Three Cases of Moyamoya Disease with a History of Kawasaki Disease

Abstract

Here, we report three cases of moyamoya disease with a history of Kawasaki disease. A 33-year-old man was found to have stenotic lesions of the internal carotid arteries(ICAs)on both sides at a nearby hospital where he visited complaining of headache and lisping. He had received immunoglobulin therapy for Kawasaki disease at the ages of 1, 2, and 6 years. MRI showed only a chronic ischemic lesion in the white matter. Angiography showed occlusion at the terminal portion of the ICAs on both sides. He was diagnosed with moyamoya disease, but as he had no symptoms and preserved cerebral blood flow (CBF), he was kept under observation.

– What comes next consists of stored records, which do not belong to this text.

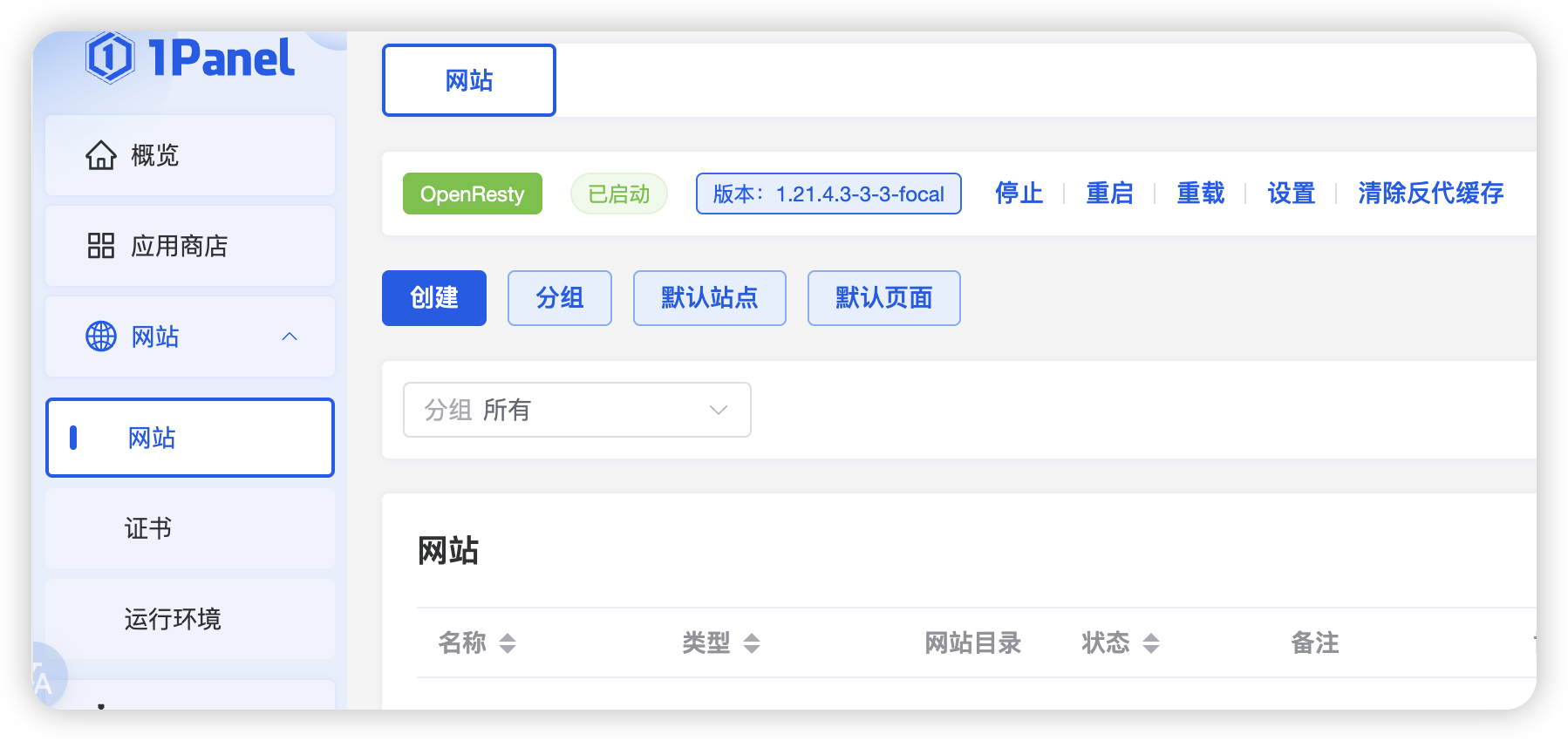Open the 证书 submenu item
This screenshot has width=1568, height=741.
coord(148,528)
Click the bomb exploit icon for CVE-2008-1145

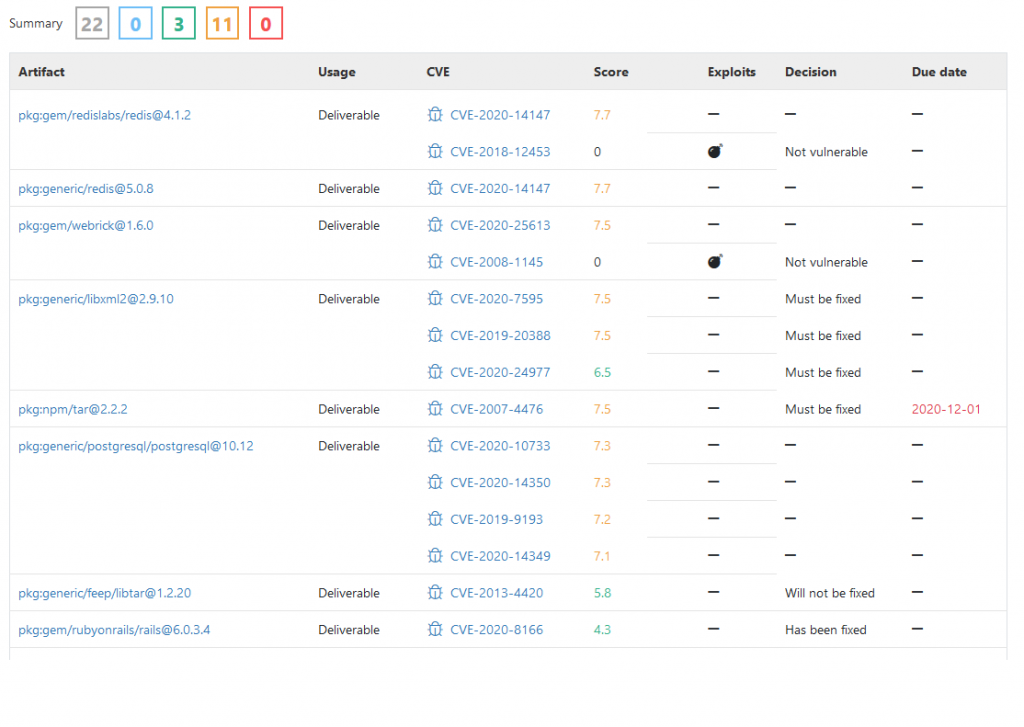point(712,261)
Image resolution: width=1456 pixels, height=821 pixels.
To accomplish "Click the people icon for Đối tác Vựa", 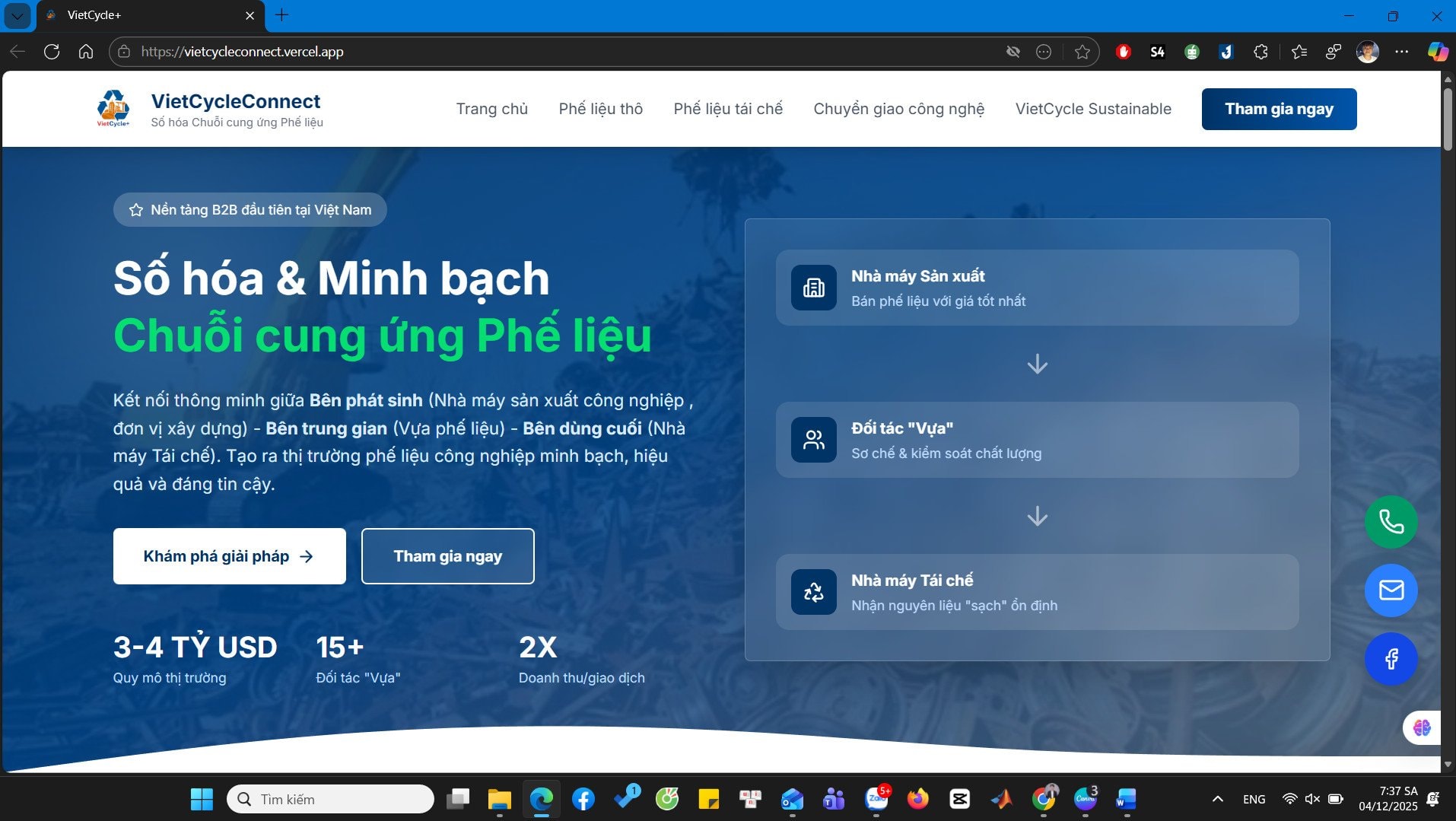I will [813, 440].
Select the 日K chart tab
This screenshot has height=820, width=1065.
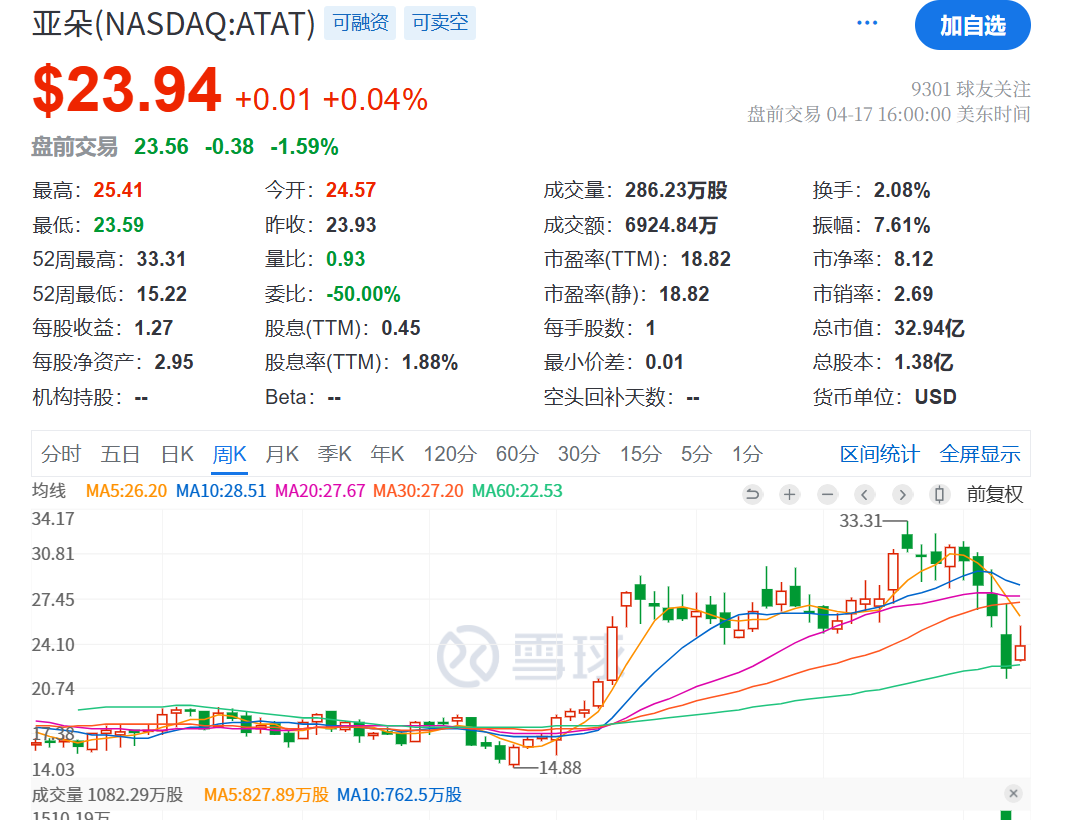[x=177, y=454]
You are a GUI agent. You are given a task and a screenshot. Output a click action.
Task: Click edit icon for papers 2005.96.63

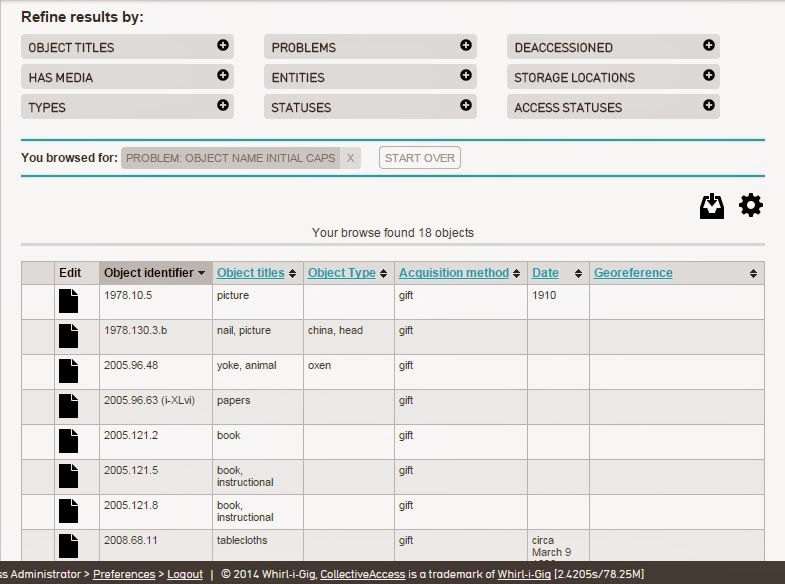pos(68,406)
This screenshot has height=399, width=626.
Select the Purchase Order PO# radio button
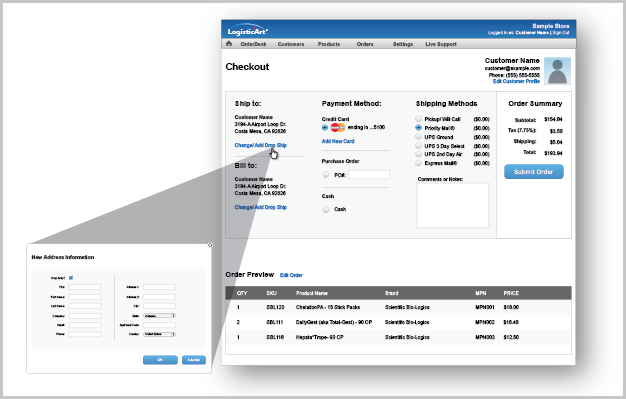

An 8-year-old boy was diagnosed with moyamoya disease and underwent right encephaloduroarteriosynangiosis at a nearby hospital. He had received immunoglobulin therapy for Kawasaki disease at the age of 1 year. His ischemic symptoms worsened. Although MRI detected no apparent ischemic lesion, angiography revealed severe stenosis at the terminal portions of the ICAs on both sides, and 123I-IMP SPECT showed CBF impairment. Bilateral direct bypass was performed. His father was subsequently also diagnosed with moyamoya disease. A 4-year-old girl with epilepsy was diagnosed with moyamoya disease at a nearby hospital. She had been treated with aspirin for Kawasaki disease at the age of 1 year. MRI detected no remarkable ischemic lesions, but angiography revealed mild stenosis at the terminal portions of the ICAs on both sides. Five months later, her ischemic symptoms were worsening with progressing stenotic lesions, and she underwent bilateral direct bypass.